In this revamp of the classic hack-and-slash series, deity-skewerer Kratos has grown up. The God of War has no time for flailing around with chained blades at Greek legends. He’s got a child and a nice cottage in a mythical Norse forest, all his seething rage turned to paternal responsibility. A mellow hunting and woodchopping simulator would be boring, however, so this equilibrium inevitably comes to ruin. After a strange presence comes knocking, Kratos’ peaceful life is broken apart.
Father and son
Like The Last of Us, BioShock Infinite or The Walking Dead, God of War (2018) pitches the player as a protector, guiding a child through a dangerous land. For Kratos, this centres on Atreus, teetering on puberty but weak and inexperienced, especially compared to the hyperbolic heft of his father. When action starts, it’s clear that Kratos and Atreus aren’t enormously close, but a narrative arc is kicked off that sees them journeying side by side, the young son learning from his gruff father as they fight for survival.
It’s a fantasy of masculinity through and through; the player filling the boots of a strong, commanding father-figure imparting practical wisdom to a reverent son. Presumably there is some tension later in the story, but the opening hours very much frame Kratos as the man in charge and Ateus as the increasingly useful assistant.
This lopsided partnership is pulled off with some clever linking within the game’s combat system. Atreus carries the bow and arrow, meaning the button to fire at an enemy is actually one to order Atreus to fire, and therefore relies on the AI-controlled Atreus being in the right position to shoot. With a number of enemies needing to be stunned by arrows before they can be effectively tackled, it puts onus on Atreus to be part of the player’s overall strategy. I felt happy when he made the shot, angry when he missed.

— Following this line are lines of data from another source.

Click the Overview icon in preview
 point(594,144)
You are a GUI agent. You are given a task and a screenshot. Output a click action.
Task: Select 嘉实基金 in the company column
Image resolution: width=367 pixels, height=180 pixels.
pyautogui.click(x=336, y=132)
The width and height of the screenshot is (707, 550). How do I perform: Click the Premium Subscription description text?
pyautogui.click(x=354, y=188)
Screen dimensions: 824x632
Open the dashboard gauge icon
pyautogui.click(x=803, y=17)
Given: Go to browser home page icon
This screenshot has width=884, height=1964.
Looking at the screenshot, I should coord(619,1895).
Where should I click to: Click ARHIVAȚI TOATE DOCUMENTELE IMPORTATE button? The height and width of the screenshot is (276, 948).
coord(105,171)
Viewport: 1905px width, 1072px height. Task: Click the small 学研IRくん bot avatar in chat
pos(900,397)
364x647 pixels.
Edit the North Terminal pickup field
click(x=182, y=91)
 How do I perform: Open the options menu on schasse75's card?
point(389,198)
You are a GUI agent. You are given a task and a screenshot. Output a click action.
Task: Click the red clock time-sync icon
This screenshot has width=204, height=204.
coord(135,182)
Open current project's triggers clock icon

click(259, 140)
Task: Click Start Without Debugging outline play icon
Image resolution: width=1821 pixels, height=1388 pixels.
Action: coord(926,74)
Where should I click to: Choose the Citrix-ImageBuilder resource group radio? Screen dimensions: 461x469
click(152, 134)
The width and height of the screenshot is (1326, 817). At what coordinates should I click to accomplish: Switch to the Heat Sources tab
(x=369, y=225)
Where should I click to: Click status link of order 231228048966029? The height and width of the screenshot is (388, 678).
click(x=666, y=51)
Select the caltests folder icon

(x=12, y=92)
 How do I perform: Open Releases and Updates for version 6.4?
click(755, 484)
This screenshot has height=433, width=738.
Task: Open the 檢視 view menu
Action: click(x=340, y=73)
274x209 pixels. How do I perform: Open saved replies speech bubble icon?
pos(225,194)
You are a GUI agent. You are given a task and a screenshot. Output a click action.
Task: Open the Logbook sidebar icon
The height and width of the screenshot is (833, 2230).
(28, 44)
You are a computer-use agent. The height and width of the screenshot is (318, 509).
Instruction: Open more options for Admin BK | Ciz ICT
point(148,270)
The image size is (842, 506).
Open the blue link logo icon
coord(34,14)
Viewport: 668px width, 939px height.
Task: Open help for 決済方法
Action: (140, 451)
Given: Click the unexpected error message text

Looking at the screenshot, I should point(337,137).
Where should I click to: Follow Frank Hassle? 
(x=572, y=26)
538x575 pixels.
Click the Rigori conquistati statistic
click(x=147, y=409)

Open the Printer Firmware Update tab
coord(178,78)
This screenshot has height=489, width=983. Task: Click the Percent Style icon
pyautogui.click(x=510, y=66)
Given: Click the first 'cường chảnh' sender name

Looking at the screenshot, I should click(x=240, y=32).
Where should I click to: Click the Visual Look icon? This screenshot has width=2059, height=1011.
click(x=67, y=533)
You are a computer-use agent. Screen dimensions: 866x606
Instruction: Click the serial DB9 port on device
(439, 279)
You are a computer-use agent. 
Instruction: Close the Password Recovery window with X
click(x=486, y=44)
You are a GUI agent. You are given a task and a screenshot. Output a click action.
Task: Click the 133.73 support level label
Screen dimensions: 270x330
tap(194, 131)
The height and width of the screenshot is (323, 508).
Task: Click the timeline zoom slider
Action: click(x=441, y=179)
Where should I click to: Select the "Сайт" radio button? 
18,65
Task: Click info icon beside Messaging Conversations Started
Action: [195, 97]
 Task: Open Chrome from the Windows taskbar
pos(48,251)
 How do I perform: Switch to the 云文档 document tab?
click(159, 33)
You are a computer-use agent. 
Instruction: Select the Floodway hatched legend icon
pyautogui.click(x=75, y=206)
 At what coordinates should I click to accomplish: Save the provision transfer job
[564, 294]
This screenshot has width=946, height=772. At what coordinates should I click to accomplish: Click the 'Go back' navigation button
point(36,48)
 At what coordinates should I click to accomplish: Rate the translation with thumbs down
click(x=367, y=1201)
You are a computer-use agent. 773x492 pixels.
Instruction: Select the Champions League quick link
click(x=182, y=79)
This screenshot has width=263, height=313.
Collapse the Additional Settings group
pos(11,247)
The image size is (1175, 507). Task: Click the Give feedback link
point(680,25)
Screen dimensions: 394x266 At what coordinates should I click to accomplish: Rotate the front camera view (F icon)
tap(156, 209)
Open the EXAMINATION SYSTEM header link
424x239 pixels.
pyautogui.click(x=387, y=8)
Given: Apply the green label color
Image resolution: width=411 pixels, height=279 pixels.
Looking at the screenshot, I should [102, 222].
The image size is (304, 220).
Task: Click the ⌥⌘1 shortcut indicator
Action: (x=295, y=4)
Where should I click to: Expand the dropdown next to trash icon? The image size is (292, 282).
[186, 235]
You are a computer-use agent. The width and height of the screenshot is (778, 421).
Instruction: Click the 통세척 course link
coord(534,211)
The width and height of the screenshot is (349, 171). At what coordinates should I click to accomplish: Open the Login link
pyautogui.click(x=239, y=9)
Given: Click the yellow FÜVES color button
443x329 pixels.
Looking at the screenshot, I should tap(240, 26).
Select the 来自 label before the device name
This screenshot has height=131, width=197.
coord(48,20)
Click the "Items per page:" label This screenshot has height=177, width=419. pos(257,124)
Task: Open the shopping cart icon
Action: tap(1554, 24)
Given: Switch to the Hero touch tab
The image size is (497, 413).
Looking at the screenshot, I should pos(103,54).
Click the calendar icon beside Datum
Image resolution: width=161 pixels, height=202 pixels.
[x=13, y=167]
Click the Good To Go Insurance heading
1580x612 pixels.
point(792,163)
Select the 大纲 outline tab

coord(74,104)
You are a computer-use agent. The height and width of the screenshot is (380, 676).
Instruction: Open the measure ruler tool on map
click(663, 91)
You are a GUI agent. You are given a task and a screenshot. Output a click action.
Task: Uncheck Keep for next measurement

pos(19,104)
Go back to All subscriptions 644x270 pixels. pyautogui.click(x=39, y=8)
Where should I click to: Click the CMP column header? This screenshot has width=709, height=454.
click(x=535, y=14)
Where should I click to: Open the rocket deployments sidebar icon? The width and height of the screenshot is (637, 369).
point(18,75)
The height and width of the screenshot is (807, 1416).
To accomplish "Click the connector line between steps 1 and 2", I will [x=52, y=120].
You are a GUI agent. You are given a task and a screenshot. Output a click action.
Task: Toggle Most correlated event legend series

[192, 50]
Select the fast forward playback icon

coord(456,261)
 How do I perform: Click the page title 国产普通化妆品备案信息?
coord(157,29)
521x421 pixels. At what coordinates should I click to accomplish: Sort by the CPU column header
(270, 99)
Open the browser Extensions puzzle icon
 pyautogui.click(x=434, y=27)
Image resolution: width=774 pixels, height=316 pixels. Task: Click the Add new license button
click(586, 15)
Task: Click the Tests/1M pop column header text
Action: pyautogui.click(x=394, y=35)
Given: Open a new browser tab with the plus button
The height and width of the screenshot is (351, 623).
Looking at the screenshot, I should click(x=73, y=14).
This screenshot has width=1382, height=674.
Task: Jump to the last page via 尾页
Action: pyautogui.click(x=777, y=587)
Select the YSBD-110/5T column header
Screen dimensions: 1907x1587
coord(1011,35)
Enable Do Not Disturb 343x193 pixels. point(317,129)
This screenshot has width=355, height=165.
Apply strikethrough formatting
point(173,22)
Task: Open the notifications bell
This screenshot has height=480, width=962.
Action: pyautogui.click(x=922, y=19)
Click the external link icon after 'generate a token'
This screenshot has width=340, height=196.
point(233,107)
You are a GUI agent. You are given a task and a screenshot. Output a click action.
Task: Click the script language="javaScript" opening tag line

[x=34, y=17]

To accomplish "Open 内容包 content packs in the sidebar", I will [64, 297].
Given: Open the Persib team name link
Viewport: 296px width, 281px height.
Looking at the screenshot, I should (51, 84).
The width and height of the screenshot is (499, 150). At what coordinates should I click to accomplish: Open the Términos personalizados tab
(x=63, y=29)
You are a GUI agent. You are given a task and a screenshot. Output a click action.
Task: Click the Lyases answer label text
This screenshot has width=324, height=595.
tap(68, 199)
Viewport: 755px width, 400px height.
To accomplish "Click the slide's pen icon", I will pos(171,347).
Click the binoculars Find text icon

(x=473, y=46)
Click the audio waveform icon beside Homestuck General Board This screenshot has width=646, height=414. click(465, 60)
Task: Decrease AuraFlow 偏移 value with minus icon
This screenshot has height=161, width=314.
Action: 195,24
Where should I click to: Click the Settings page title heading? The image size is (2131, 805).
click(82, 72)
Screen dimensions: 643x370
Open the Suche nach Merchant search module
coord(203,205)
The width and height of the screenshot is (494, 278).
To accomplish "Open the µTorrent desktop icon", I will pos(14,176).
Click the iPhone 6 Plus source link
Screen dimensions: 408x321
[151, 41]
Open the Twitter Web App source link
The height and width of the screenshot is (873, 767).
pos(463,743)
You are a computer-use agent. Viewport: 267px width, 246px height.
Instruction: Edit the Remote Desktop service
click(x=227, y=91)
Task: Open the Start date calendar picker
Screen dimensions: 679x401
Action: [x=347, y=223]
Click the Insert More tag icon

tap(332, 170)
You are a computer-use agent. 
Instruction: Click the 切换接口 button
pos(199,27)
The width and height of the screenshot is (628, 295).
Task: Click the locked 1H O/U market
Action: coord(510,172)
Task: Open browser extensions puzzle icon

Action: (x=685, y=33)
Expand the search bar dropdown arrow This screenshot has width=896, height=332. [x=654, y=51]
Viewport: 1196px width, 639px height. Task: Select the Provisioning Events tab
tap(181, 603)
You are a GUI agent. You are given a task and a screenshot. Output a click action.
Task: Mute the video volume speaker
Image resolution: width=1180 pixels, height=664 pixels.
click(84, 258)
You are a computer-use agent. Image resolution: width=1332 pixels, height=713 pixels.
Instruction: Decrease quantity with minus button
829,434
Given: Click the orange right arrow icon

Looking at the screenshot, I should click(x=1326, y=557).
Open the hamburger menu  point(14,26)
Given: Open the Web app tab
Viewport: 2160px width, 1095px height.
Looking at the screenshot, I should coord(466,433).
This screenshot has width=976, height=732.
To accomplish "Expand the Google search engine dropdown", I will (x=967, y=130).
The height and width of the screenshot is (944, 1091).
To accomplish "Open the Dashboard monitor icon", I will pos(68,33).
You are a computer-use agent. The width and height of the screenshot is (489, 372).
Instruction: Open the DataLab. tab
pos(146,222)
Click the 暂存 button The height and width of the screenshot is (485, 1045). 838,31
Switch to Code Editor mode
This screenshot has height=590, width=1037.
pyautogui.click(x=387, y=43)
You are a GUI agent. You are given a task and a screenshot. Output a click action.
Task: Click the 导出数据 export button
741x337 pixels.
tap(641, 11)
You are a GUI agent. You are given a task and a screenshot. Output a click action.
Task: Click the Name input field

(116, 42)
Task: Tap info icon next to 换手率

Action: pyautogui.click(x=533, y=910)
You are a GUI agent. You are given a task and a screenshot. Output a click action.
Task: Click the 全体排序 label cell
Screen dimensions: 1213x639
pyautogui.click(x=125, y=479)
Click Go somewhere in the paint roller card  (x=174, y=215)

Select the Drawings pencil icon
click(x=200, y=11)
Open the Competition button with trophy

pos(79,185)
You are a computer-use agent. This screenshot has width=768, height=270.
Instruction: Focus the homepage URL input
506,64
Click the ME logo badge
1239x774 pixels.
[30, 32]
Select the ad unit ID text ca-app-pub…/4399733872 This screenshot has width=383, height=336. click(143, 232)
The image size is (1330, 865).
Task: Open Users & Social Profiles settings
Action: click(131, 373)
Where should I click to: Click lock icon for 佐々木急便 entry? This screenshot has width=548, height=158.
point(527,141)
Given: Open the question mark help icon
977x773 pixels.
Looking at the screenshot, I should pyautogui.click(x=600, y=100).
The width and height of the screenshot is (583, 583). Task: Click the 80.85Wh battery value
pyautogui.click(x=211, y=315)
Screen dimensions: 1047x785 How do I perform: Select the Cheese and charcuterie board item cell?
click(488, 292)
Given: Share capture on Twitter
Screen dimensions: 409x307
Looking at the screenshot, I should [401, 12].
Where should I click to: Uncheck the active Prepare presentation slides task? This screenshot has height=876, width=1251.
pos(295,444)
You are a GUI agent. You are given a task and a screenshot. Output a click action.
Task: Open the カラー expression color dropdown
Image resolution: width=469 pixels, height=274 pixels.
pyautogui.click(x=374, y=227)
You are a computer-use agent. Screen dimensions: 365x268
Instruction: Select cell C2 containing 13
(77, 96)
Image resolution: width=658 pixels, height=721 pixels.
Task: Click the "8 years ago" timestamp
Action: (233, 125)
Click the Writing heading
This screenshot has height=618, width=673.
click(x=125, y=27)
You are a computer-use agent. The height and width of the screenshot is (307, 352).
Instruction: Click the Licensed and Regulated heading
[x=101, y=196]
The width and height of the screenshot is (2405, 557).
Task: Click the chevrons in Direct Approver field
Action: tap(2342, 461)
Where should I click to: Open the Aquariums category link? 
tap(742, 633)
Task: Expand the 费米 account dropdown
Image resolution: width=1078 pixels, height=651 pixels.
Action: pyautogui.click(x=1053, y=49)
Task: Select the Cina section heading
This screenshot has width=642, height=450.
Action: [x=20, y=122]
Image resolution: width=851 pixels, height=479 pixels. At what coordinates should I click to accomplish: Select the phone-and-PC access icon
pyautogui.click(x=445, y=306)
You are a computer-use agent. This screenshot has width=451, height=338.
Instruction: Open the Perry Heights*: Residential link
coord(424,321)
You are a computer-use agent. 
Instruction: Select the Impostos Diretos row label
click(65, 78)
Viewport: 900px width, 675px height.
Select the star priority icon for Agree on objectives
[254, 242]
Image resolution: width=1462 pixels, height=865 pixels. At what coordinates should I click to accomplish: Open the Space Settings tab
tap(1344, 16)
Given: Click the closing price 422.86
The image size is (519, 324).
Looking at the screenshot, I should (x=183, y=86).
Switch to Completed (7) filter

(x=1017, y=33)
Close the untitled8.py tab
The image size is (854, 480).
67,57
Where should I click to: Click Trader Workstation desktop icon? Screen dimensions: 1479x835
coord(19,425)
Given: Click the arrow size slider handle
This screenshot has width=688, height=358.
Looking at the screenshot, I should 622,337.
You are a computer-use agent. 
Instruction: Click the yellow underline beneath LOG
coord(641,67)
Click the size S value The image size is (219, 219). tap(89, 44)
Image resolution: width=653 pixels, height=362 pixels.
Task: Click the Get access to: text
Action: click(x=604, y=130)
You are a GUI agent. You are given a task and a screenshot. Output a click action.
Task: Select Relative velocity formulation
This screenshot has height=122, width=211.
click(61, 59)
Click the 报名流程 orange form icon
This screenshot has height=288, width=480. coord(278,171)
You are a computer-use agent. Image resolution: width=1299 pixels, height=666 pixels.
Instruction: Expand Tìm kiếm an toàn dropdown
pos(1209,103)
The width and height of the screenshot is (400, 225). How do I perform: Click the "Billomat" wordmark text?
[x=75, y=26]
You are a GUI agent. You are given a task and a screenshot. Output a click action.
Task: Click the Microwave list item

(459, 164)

It will be interesting to see whether Atreus develops more autonomy as the game progresses. There’s certainly scope to bake his arc from innocence to experience into the combat systems, and its hinted that he will have an increasingly wide range of abilities to assist and augment combat as the game moves beyond its opening hours. There are also shades of Brothers: A Tale of Two Sons in the way movement and puzzle-solving requires both parties, so it will be interesting to see how those moments of collaboration build over the game and affect the father-son dynamic.
Set piece spectacle
One thing God of War (2018) does carry on from its predecessors is a structure built around tightly scripted paths and extended set pieces, albeit with a new over-the-shoulder camera perspective. While the linearity can sometimes make the lush world of the game seem restrictive in its scope, the level design makes use of crafty loops and foreshadowing to push you forward in your journey. A way to a secret area may be glimpsed several minutes before the path turns towards it, for example, while chests and symbol-hunting puzzles encourage exploration and a certain degree of backtracking.
As for the setpieces, one fight in particular with a mysterious visitor towards the beginning of the game manages to build impressively from a simple fight to a tense, epic standoff. By its end, I’d realised I’d edged almost completely out of my seat. God of War is at its best when the fight scenes are preposterously vast, and this sequence showed that approach is alive and well in Kratos’ new Nordic home.
First look verdict
The new God of War has its roots in the hack-and-slash action of previous entries, but this setup has been tilted into a RPG that borrows effectively from a raft of other games. There’s Dark Souls’ emphasis on shields and evasions; there’s a Doom-like system of finisher moves for stunned enemies; and there’s – beneath it all – the story of a parent protecting their child. It’s a fantasy of fatherhood as much as it is of Norse mythology, which is fine… but it will be interesting to see if the game unsettles any of those cosy masculine reveries as it progresses through its pugnacious journey.